Yes, very interesting. I don’t DO romances but you made me reconsider. I have frankly been following your blog because of interest in your blog. Now I may have to get the book. 😀
So, I’m assuming you’ve been participating in the 5-Day Amazon Ads Challenge. Don’t worry, I’m not a stalker, just a fan of all the Mad Genius folks who happens to also be one of the BPF writers (albeit, a junior one). Based on how I was taught to write blurbs, you want to start with a snappy hook. The 149 character copy you write for your ads can do double duty. It is comprised of 1-3 sentences. So, taking the 1977 Star Wars as an example: A desperate plea for help. A brutal empire ready to unleash the ultimate weapon. Can a farm boy from a backwater planet save the girl and the cosmos?
From there you go into your first primary paragraph (made up of three sentences) that introduces your main character, starting with a super short sentence that gives the character’s name, tells us something about them, and expresses a deep seated emotion. So, continuing with “Star Wars”: Orphaned at a young age, Luke Skywalker dreams of adventure.
The next sentence usually introduces the first twist. In this case it would be something like: So when he discovers a distress signal stored on a droid that leads him into the desert, he’s shocked when he meets a figure out of legend.
The final sentence for that paragraph is our initial cliffhanger: But his elation turns to despair when he heads home to find soldiers hunting for the robot murdered his uncle and aunt.
Okay, not my best work, but it will do for the illustration.
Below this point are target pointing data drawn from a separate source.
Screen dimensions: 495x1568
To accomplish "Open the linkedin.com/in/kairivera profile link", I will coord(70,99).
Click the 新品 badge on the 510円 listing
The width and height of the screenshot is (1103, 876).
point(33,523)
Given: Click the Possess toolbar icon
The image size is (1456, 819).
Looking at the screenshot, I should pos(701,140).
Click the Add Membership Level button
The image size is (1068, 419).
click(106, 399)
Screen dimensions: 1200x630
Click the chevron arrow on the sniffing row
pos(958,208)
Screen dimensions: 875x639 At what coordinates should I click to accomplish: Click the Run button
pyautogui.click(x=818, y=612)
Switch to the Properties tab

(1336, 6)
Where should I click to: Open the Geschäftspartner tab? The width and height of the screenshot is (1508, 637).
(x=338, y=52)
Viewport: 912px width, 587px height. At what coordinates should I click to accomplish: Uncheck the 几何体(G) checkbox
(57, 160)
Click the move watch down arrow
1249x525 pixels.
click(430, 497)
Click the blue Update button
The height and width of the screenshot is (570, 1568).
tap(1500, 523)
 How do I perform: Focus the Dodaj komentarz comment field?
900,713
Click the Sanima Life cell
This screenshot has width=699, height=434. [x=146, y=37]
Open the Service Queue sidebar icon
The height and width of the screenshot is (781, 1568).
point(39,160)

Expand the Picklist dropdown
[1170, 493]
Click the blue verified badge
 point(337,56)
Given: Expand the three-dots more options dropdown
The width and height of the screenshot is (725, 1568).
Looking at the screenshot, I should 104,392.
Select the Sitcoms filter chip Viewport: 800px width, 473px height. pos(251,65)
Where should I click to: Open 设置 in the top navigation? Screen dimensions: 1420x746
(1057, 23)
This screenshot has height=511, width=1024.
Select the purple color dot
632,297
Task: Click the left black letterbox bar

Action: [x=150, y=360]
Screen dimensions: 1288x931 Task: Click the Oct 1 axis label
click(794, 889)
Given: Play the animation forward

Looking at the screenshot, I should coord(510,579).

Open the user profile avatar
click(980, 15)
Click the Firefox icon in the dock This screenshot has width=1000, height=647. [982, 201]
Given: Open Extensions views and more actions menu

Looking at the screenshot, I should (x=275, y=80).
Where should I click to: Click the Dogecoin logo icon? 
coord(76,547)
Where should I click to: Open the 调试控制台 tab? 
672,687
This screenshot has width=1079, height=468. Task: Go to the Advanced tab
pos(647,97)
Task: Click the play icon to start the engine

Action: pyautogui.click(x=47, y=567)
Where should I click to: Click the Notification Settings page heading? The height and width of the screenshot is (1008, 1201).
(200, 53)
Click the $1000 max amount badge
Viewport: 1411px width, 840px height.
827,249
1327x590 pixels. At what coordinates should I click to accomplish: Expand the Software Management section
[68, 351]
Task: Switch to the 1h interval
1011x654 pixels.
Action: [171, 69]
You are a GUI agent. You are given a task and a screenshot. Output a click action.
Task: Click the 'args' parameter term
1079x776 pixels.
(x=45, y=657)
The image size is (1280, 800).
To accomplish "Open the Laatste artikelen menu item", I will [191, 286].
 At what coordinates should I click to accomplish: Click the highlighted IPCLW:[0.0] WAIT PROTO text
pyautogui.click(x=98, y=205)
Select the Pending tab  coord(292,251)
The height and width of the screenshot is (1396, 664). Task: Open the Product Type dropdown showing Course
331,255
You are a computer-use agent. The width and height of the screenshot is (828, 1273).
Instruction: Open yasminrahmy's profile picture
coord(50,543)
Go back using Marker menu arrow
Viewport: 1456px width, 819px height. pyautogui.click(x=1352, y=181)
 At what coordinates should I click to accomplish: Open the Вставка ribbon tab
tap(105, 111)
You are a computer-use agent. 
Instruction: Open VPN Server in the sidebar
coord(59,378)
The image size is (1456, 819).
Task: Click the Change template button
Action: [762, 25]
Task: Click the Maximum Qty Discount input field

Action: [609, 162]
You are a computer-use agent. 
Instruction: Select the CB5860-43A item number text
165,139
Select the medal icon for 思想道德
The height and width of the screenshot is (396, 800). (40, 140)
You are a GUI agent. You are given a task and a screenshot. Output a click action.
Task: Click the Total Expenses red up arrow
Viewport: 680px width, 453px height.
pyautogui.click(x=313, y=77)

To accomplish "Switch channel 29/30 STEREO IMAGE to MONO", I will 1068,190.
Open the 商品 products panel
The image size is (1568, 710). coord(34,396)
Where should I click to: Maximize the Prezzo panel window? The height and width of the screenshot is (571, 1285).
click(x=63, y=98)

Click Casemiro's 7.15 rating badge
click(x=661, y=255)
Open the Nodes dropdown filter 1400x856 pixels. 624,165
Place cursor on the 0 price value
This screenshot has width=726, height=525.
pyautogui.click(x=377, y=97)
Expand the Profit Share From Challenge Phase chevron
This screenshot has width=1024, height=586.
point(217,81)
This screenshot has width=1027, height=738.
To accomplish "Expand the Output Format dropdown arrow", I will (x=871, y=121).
You follow that up with another short, three sentence paragraph, that moves the story along a bit and pumps up the stakes. The last sentence is your final cliffhanger: Can Luke and his friends defeat the spreading evil before the galaxy is crushed?
You follow this with the Selling Pitch: A New Hope is the rollicking first book in the Star Wars YA science fiction series. If you like exuberant heroes, nail-biting action, and terrifying villains, then you’ll love George Lucas’ space opera.
And then you finish up with the close: Buy A New Hope to blast into danger today!
A few other things to try to keep in mind. As much as possible, end sentences with hard sounds (desert) and/or powerful words (crushed). Also, try to keep escalating the stakes. For most books you’ll want to focus on death. If the hero fails he dies, or the world dies, or his family dies. Oh, and try to avoid using the same word twice. If you have to, put as much space as possible between the two instances.
I hope that helps you along. Blurb writing takes a ton of practice. I’m still learning.